I am still in the process of trying these methods, but they have some intuitive appeal. When we make sense of short documents – or any text for that matter – we always rely on background knowledge orders of magnitude greater than the current text we are looking at it. It's sensible to try and emulate that when working with machine text processing as well.

Side note: You can also approximately resolve synonyms using word embeddings (vector representations of single terms), such as those derived from a Word2Vec model. I say "approximately" because what word embeddings represent is how similar terms are not in terms of semantics, but by how "swappable" they are. That is, two word embeddings are similar if one can take the place of the other.

For example, consider the sentences "Climate change will be devastating" and "Global warming will be devastating". The terms aren't technically synonymous, but are often used as such, so we'll say that they practically are.

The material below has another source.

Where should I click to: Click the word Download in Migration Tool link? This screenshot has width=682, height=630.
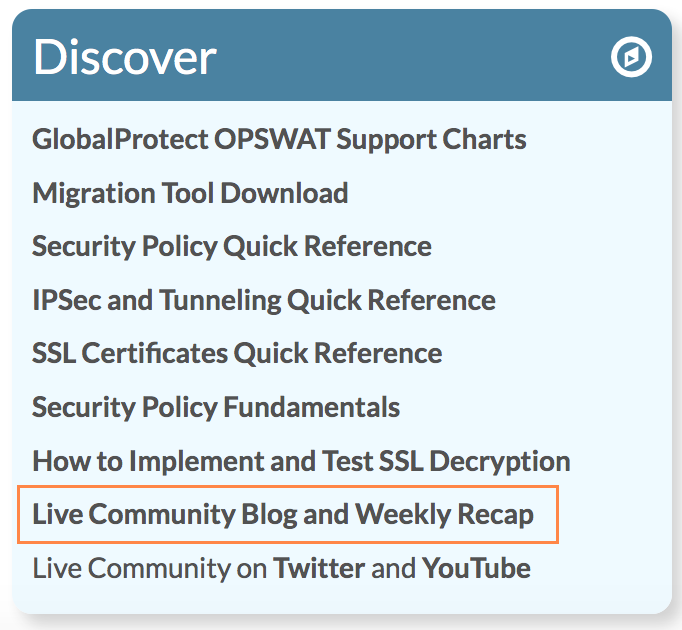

A well-trained Word2Vec model will pick up that they often appear in similar contexts, so they will be considered similar.

But also consider "You did a good job" and "You did a bad job". Here the term "good" and "bad" appear in similar contexts, and so the Word2Vec model would call them similar. But we would not call them synonymous.

Referenced papers:

  • Yih, W. and Meek, C. Improving Similarity Measures for Short Segments of Text. 2007.
  • Hu, X., Sun N., Zhang C., Chua, T. Exploiting Internal and External Semantics for the Clustering of Short Texts Using World Knowledge. 2009.
  • Petersen, H., Poon, J. Enhancing Short Text Clustering with Small External Repositories. 2011.
  • Hu, X., Zhang X., Lu C., Park, E. Zhou X. Exploiting Wikipedia as External Knowledge for Document Clustering. 2009.
  • Jin, O., Liu, N., Zhao, K., Yu, Y., Yang Q. Transferring Topical Knowledge from Auxiliary Long Texts for Short Text Clustering. 2011.
  • Seifzadeh S., Farahat A., Kamel M. Short-Text Clustering using Statistical Semantics. 2015.

  1. A surface form of a word is its form in the text. For example, "run", "ran", "running" are all surface forms of "run".